Break up Citibank while we can still get our money back

We’ve heard the phrase Citigroup is “too big to fail” a lot in the last few days.  The proper phrase should be Citigroup is “failing because it’s too big.”

Somehow the analysis applied to automakers has been absent from banks.  No one is able to watch the far-flung operations of myriad subsidiaries in 100 countries and adequately assess the risk.  

Now that the federal government has made us all owners of Citibank and several other behemoths, the Treasury Dept.’s first goal should be to spin off the subsidiaries of Citibank and several other banks which will topple behind it as initial public offerings.  That will recapitalize the constituent parts, revive the markets and keep the customers of the relatively profitable subsidiaries.

Eventually this would have the impact of restoring the firewall between risky investment houses and consumer banking, which Citigroup first burst through in the 1990s.   They should likewise be the first patient to take the medicine for relieving this illness.

Here are some of the parts:

Citicard, the nation’s largest credit card issuer with 100 million accounts.

Primerica, one of the nation’s largest insurers with 100,000 agents

Smith Barney brokerage

Citi Private Bank

If it was shorn of all that, there would still be one of the largest banks in the country left.  But even that is too big.  Citibank should be divided into regional divisions and also spun off.

Those transactions could likely yield $300 to $400 billion, while giving current shareholders a basket of valuable stocks to replace their worthless Citi shares and even enough to cover the “toxic” collateralized debt obligations.

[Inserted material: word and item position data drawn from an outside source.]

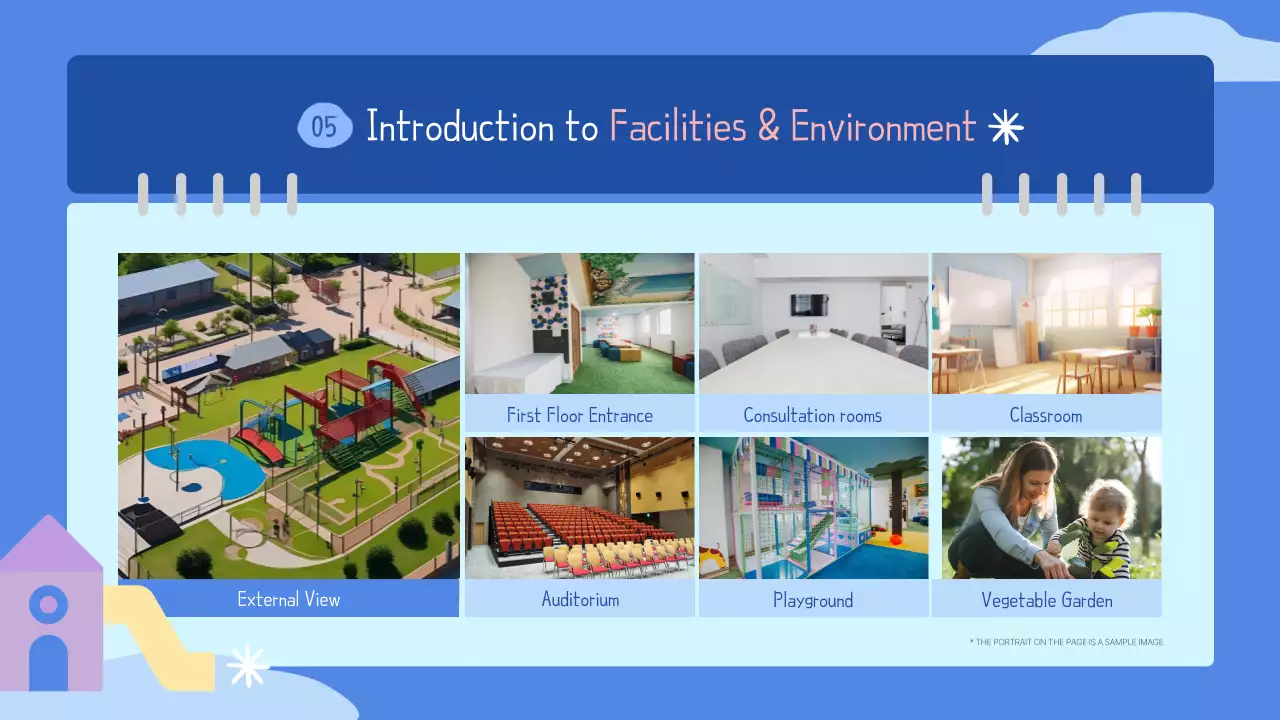This screenshot has height=720, width=1280.
Task: Select the Playground indoor photo
Action: [x=813, y=507]
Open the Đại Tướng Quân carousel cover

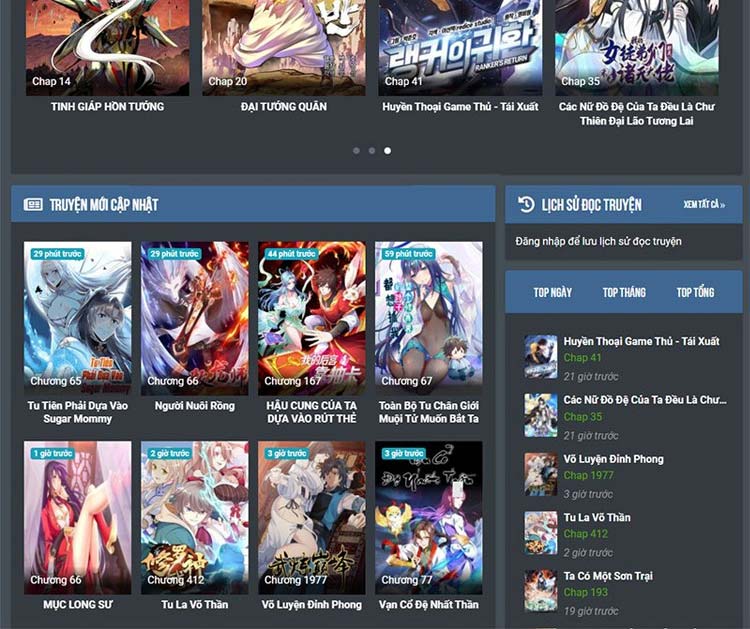283,45
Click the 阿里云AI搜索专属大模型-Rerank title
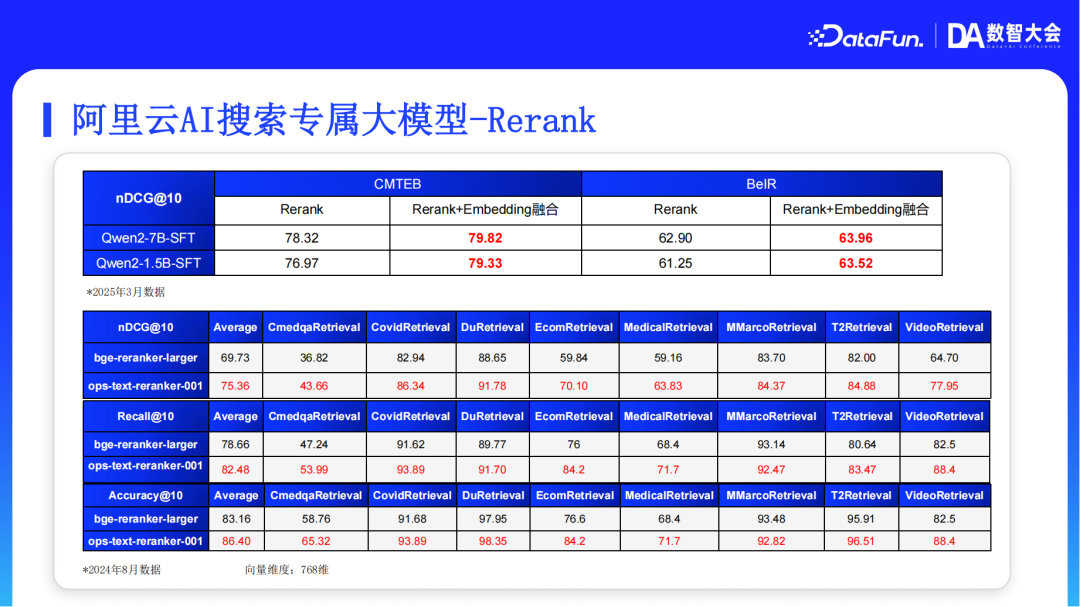The height and width of the screenshot is (607, 1080). click(x=330, y=119)
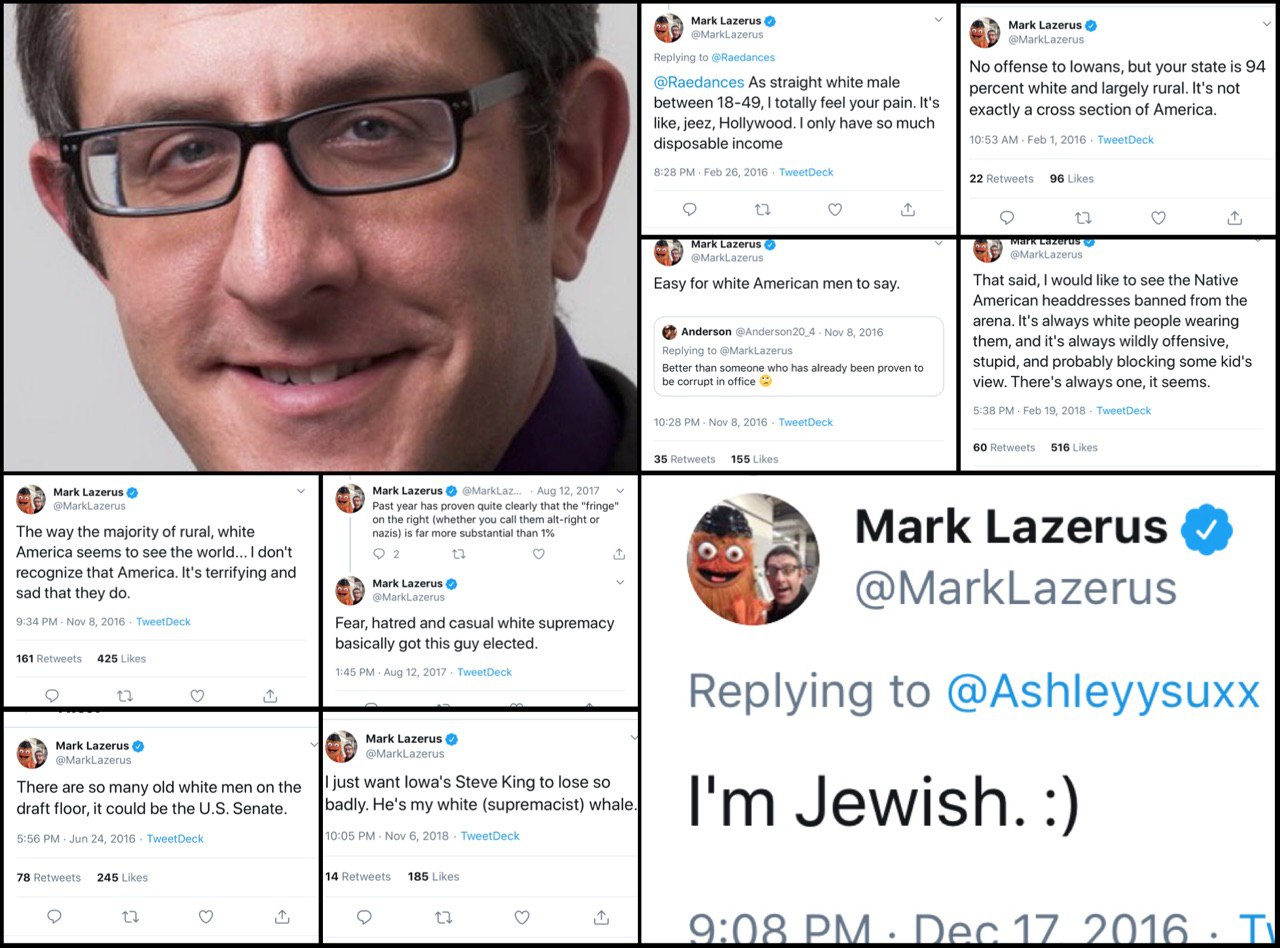This screenshot has width=1280, height=948.
Task: Share the Iowans 94 percent white tweet
Action: (1235, 217)
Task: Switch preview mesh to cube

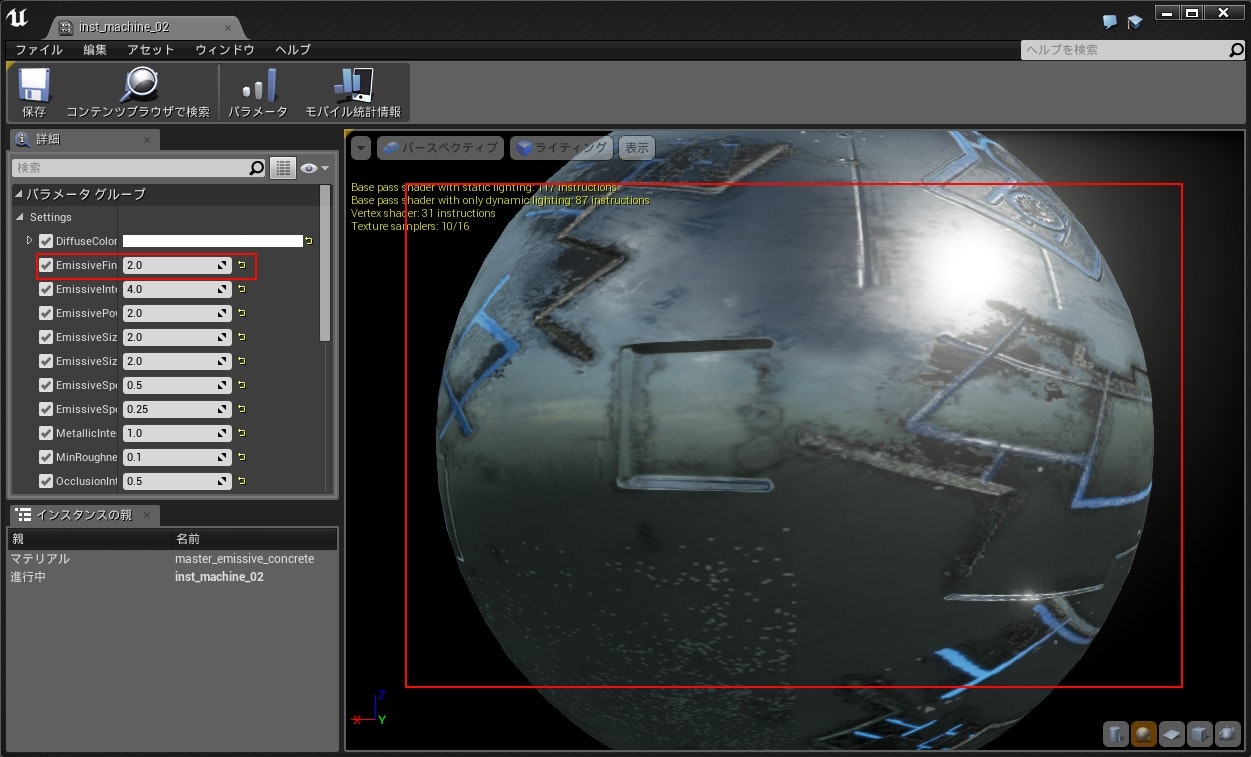Action: click(x=1199, y=735)
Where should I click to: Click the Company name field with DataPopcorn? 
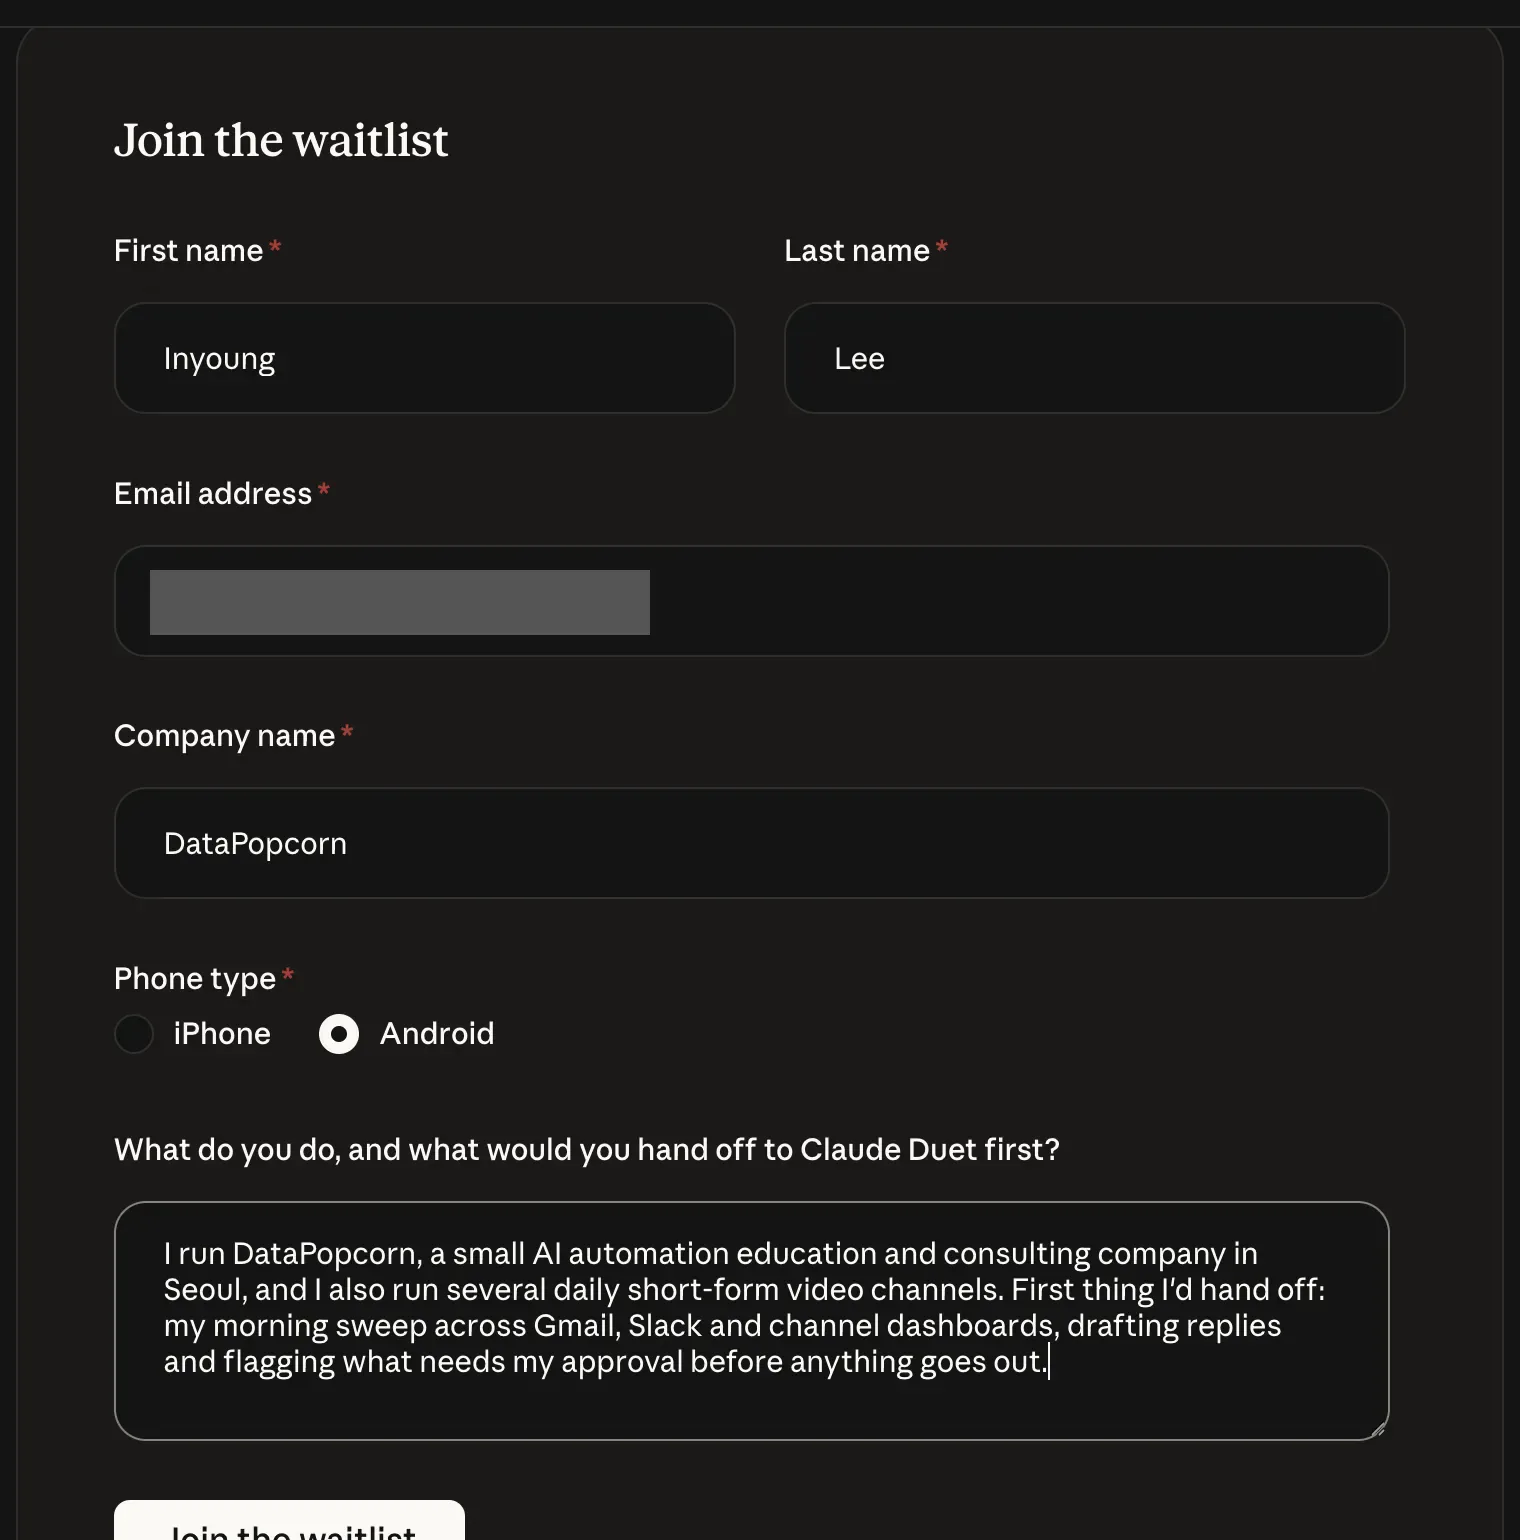[x=752, y=843]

The premise behind the growth of Citigroup has been recognized as bankrupt since the 1960s when Gulf & Western demonstrated that megamergers rarely gave shareholder value.  AOL Time Warner reinforced the point in the 1990s.

For banks, the Federal Reserve has documented that the larger banks become, the less they lend to small businesses and consumers.   So giving $125 billion to nine of the biggest banks in order to promote more lending was a fraud to the American taxpayers.  Paulsen and Bernanke have been exposed as economic quacks, at best.

The silver, maybe even gold plated lining, is that perhaps there will be the awareness at some point in this or the next administration that these companies should fail, while the constituent parts continue to provide service to their customers.

The taxpayers win, the shareholders win, the employees win and the foreign banks underwriting it all have the best chance to get their money back.

We should never let any bank become “too big to fail” again.